**TEXT BLOCK**
>>>

1930s Polish light aircraft

The P.W.S.8 was a 1930 Polish sports plane, constructed by the Podlaska Wytwórnia Samolotów (PWS), that remained a prototype.

==Design and development==
The plane was designed in 1929 by Jarosław Naleszkiewicz in Podlaska Wytwórnia Samolotów, on factory's initiative, to participate in the Challenge 1930 international touring aircraft contest (with P.W.S.50, P.W.S.51 and P.W.S.52). It was a wooden biplane, partly modelled after de Havilland Gipsy Moth. Its unique feature, taken from earlier PWS military aircraft, like P.W.S.5, were N-shaped struts between lower and upper wing and additional oblique transverse struts, stiffening the design, instead of wire braces (similar bracing to Handley Page Gugnunc).

The plane was first flown in 1929 or 1930 by F. Rutkowski, with Armstrong Siddeley Genet 80 hp radial engine. In spring of 1930 it was modified, with Walter Vega 85 hp radial engine, also a tailfin shape and some other details were changed. It was however too heavy for engines used (65 kg heavier, than designed).

The plane was a counterpart of PZL.5 for a sportsplane and trainer, but was worse, and as a result, remained a prototype. Its major fault was low speed, especially in a view of competition purpose.

<<<

**INSTRUCTIONS FOR THE TASK**
Resume the text on the P.W.S.8 sports plane from the point where it stops.

**EXTRACTED DATA**
>>>

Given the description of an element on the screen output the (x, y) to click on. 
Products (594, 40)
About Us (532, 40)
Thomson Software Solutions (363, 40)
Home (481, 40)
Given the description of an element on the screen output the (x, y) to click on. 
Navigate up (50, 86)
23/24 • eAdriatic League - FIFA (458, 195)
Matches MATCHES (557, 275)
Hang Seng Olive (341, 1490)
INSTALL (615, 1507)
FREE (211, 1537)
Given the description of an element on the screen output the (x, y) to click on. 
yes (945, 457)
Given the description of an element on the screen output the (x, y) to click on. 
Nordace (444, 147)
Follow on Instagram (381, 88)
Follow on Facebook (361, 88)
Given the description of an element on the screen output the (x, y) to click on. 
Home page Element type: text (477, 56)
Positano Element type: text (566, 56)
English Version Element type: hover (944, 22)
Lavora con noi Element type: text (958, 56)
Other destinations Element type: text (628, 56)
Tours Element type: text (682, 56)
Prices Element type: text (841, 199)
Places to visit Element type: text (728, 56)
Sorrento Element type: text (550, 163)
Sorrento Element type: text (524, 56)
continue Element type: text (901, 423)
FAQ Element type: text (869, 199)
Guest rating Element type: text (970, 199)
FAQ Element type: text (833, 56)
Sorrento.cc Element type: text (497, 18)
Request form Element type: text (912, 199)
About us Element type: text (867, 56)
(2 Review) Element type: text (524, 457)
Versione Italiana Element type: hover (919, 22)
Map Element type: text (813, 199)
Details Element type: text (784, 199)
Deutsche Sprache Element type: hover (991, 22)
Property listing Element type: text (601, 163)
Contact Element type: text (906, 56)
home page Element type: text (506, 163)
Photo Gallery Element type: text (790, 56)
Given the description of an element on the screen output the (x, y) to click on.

<<<

**RESPONSE BOX**
==Operational history==
The prototype, with markings SP-ADA, took part in the Challenge 1930 international contest in July 1930, flown by Piotr Dudziński. He was disqualified for time infringement during a rally over Europe, but completed the rally off the contest.

Later the plane was used for a short time by an Aviation Club of the PWS factory. Possibly it was broken up by 1931, because there is information about its engine being used in the repaired P.W.S.51.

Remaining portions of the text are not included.